1998 Annual Report
Systems and Services

HENP Support

NERSC's support to the high energy and nuclear physics community includes consulting, software development, and operation of a specialized data-intensive computing facility, the PDSF (Parallel Distributed Systems Facility). The PDSF is a networked distributed computing environment--a cluster of clusters--used by six large-scale HENP investigations for detector simulation, data analysis, and software development.

The PDSF underwent a major hardware upgrade this year. We retired 32 Hewlett-Packard HP 735/9000 workstations and 24 Sun Sparc 10 workstations. The new configuration consists of four clusters--with a total of 68 Pentium II processors and a quad-CPU Sun E450 fileserver--plus eight disk vaults, each containing 66 GB of shared storage. The PDSF hardware supports multiple operating systems--Linux, Solaris, and Windows 95, 98, and NT--for maximum flexibility. We are integrating the PDSF with high-bandwidth networking, disk cache, and the HPSS storage system as an advanced prototype of the architecture necessary for future HENP data analysis.

A milestone in physics software development was reached when a NERSC-led collaboration with Brookhaven National Laboratory and the Pittsburgh Supercomputing Center ported the CERNLIB collection of codes to a parallel architecture--a large and complex task that had been attempted several times before but never completed. Born at CERN (the European Organization for Nuclear Research), CERNLIB has been developed and supplemented by HENP researchers around the world. The codes for mathematics, physics simulations, statistical analysis, user interfaces, graphics, memory management, data I/O, etc., are centrally maintained and codified by CERN in Geneva, Switzerland, and are used by probably every university physics department and HENP research center.

Principal collaborators in porting the CERNLIB physics library to the T3E were Craig Tull and Mark Durst of NERSC (shown here), as well as Jeff Porter of the Berkeley Lab Nuclear Science Division and Pavel Nevski from Brookhaven. Enabling the codes to run on parallel machines makes it possible to analyze massive datasets from the next generation of experiments.
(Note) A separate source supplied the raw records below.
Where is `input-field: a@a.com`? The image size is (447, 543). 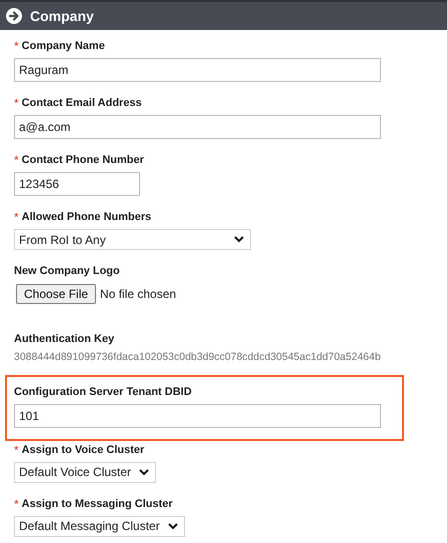
input-field: a@a.com is located at coordinates (198, 127).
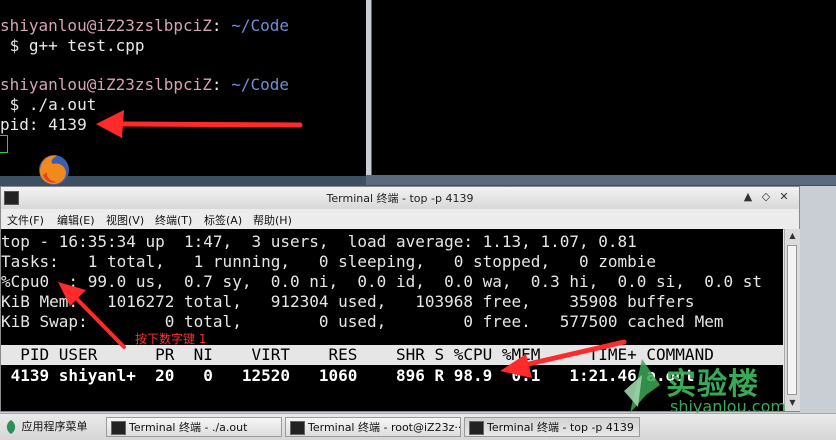 This screenshot has height=440, width=836. What do you see at coordinates (560, 428) in the screenshot?
I see `taskbar-item-label: Terminal 终端 - top -p 4139` at bounding box center [560, 428].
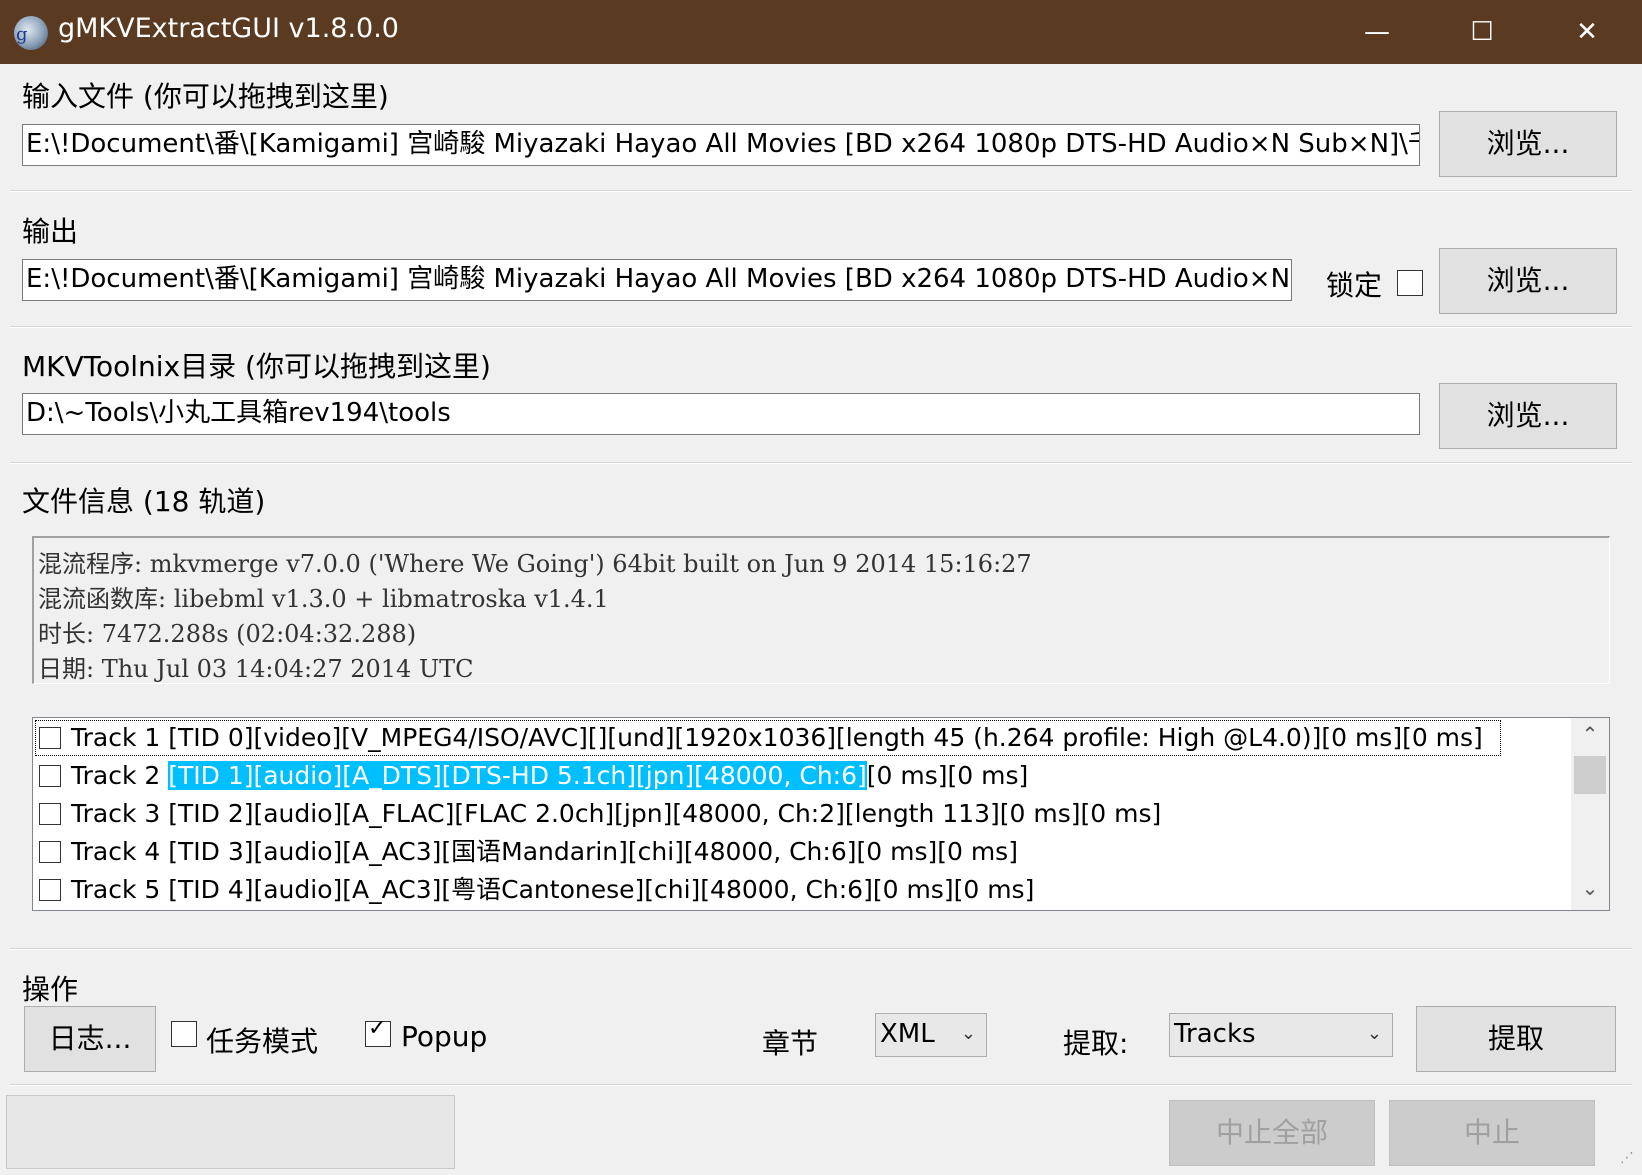 The width and height of the screenshot is (1642, 1175). What do you see at coordinates (1354, 286) in the screenshot?
I see `lock-label: 锁定` at bounding box center [1354, 286].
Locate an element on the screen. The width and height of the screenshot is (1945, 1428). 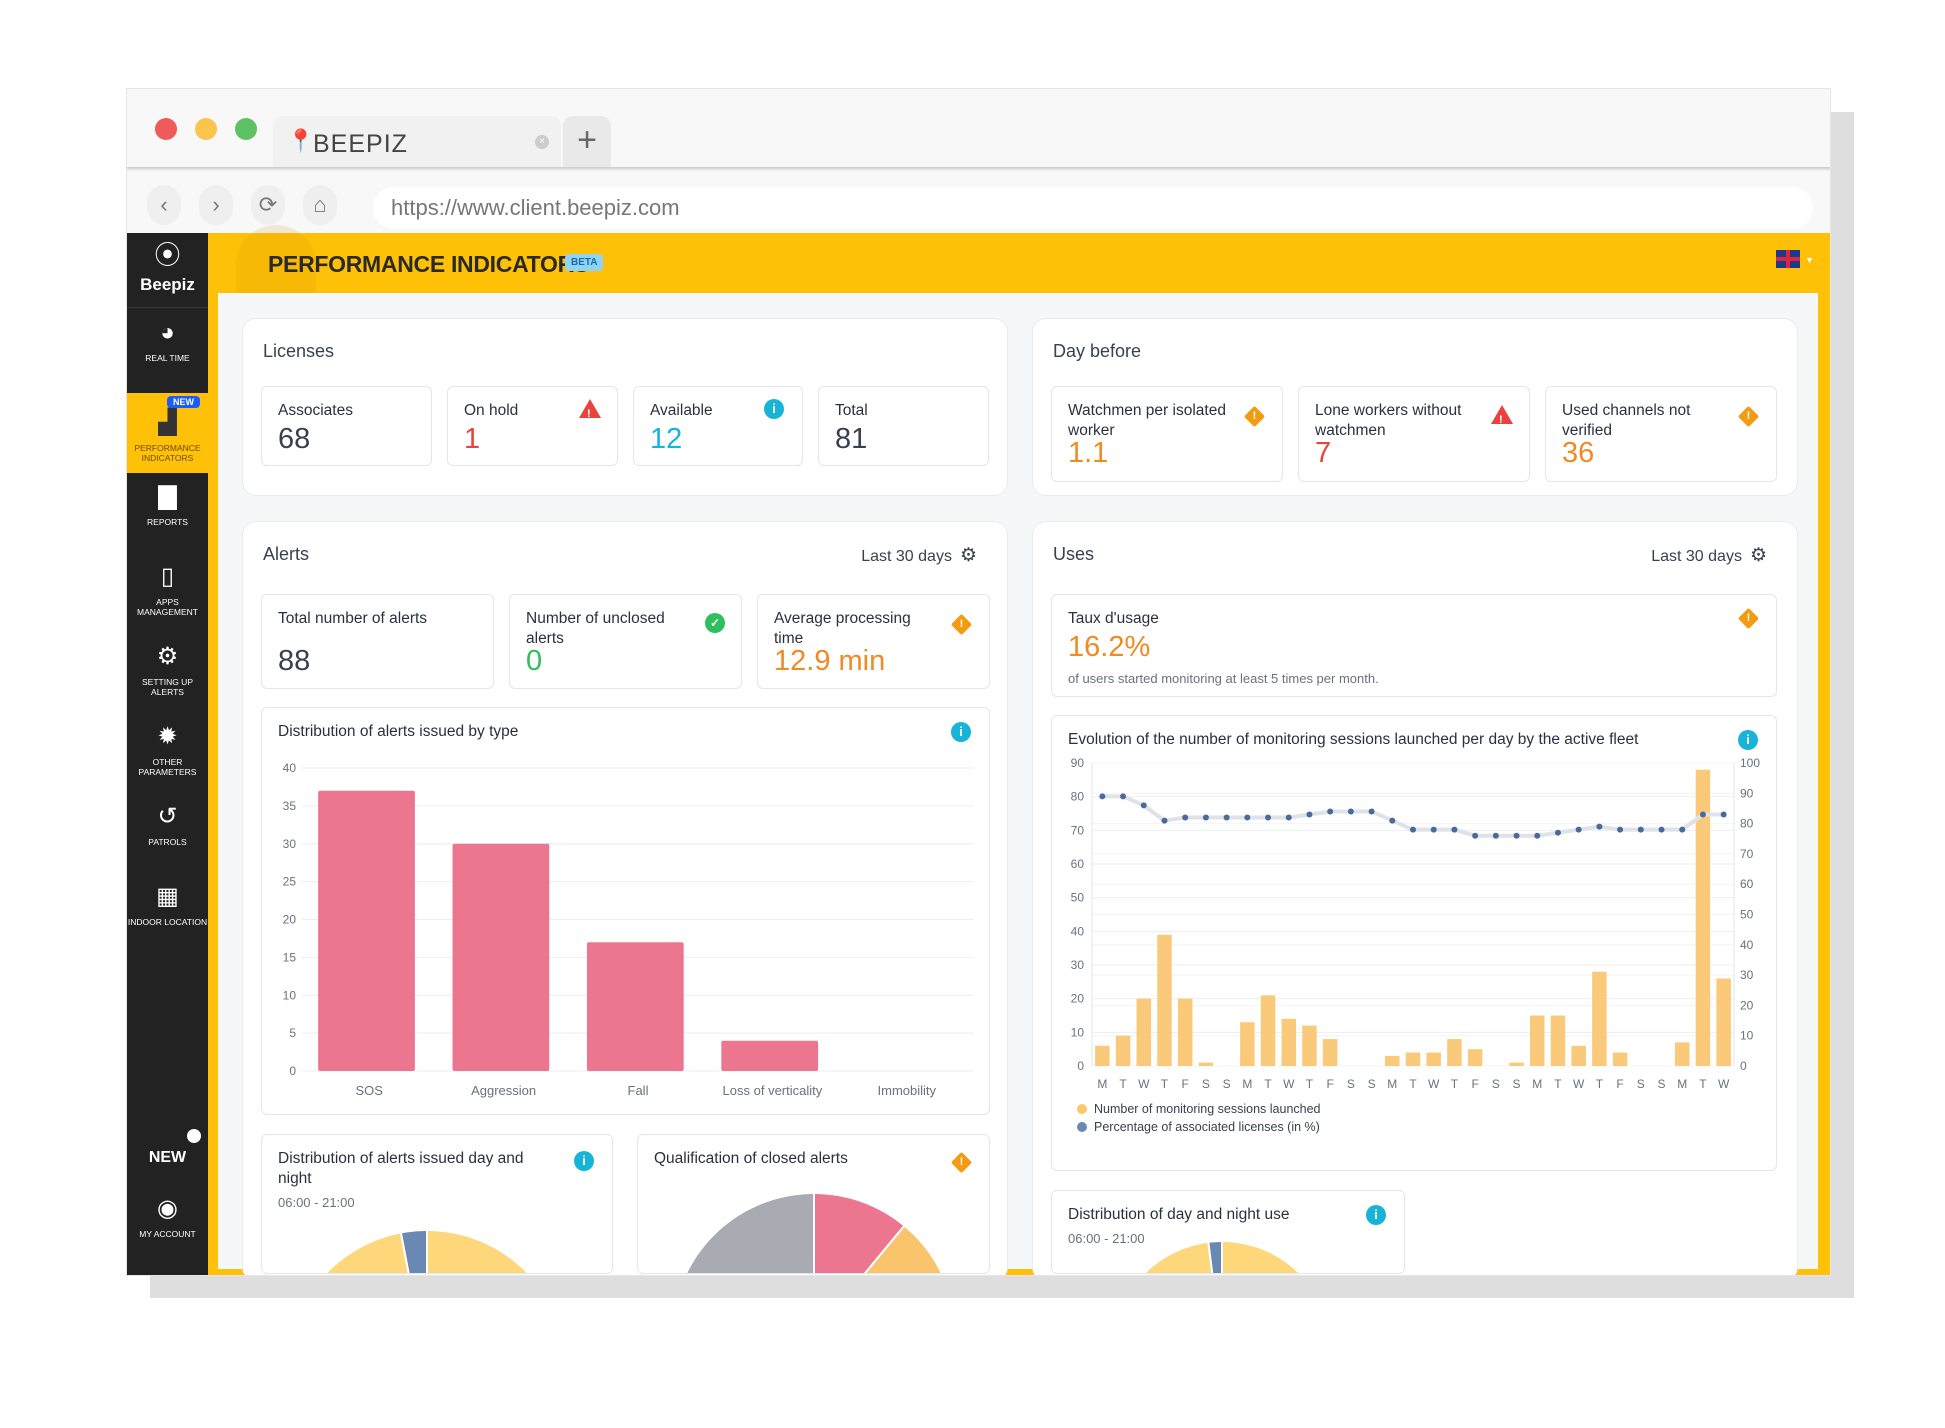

While simulation codes have already been running on parallel machines, porting of CERNLIB to NERSC's T3E paves the way for analysis of actual data from facilities such as Brookhaven's STAR detector, which is scheduled to start data acquisition in late 1999. Finding the scientific significance in the huge quantities of data from these experiments will require the power of massively parallel processing.